Reviewing the Indian Patent Regime After 5 Years

Jyothi Datta of the Hindu Business Line has an interesting write up, documenting reactions after 5 years of the introduction of the pharmaceutical product patent regime in India. She also has a separate write up documenting an interview with the IPO Controller General, PH Kurian where he states some of the latest figures pertaining to patent applications/grants from India.

Here is what she writes in the five year review piece:

“It was on the eve of January 2005 that an Ordinance was issued to amend the Patent Act 1970 and bring in a regime that would honour product patents.

Five years on, if there is an agreement among stake-holders of the pharmaceutical industry – a sector covered by the Act – it is their unhappiness with the implementation of the Patents (Amendment) Act, 2005.

But the agreement ends there, as criticism of the Act goes along the expected divide of the domestic drug industry’s outlook, as opposed to that of the multinationals.
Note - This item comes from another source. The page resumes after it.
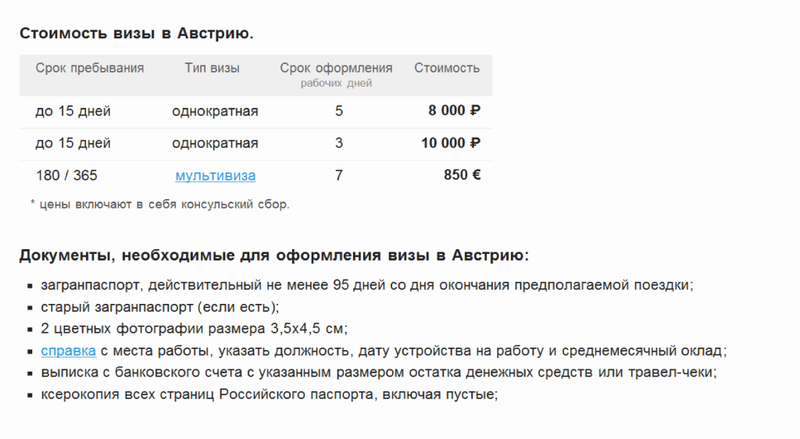Select the старый загранпаспорт list item
800x439 pixels.
point(160,307)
Though the amended law has been implemented on the ground, it has not used flexibilities provided by world trade norms to the optimum level, says an IP expert. While Section 3 (d) of the Act has been used to block frivolous patent applications, there still is room for interpretation, he observes. Besides, there are too few patent examiners to clear the manifold increase in patent applications, he adds.
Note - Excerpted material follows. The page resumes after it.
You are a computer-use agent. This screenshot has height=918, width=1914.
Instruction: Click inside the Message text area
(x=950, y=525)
Over 35,000 patent applications were filed in 2007-08, of which over 15,000 were granted, says the Indian Patent Office. This is an increase from 12,000-odd patent applications in 2003-04, of which about 2,400 were granted. And by its own admission, there are only about 160 patent examiners – and even this is dwindling, says a patent expert familiar with the development.

Bringing in the product patent law is one thing, but there still is no domestic eco-system available to implement it on the ground, observes Mr Ranjit Shahani, President, Organisation of Pharmaceutical Producers of India, and head of Novartis in India.

Glivec case

Novartis’ patent application on its blood cancer drug Glivec has become a bench-mark case under the amended regime. Glivec was the first pharmaceutical product to get a green signal from the Indian Patent Office in the run-up to the amended regime in 2005. Subsequently, the Patent Office rejected Glivec’s patent application in 2006, and ever since it has seen a long and litigious journey. The case awaits legal proceedings, now in the Supreme Court.
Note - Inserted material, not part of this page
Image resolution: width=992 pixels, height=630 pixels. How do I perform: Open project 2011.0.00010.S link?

IP expert Dr Prabuddha Ganguli says five years is too long to set right anomalies in the amended law, on compulsory licensing and disclosures on geographical origin of biological material, to mention a few.

“We are losing time,” he says, with the debate taking an emotive tone, rather than a rational one.

But IP expert Mr Shamnad Basheer feels it is too early to judge the Act. However, the mechanism to oppose patent applications seems to have worked, he observes. Of 9,719 pharma applications filed between 2005 and 2008, he says, only 34 were challenged. And 25 of these resulted in rejections, with the patent applicant winning in only 9 cases, he adds. Why the oppositions were few remains unclear, he says, despite India’s vibrant generic sector and active non-government organisation community that oppose frivolous pharma patents.

But what is clear, say industry stakeholders, that the there is the need for a better equipped patent and judicial infrastructure to handle the increasing number of patent applications and possible challenges.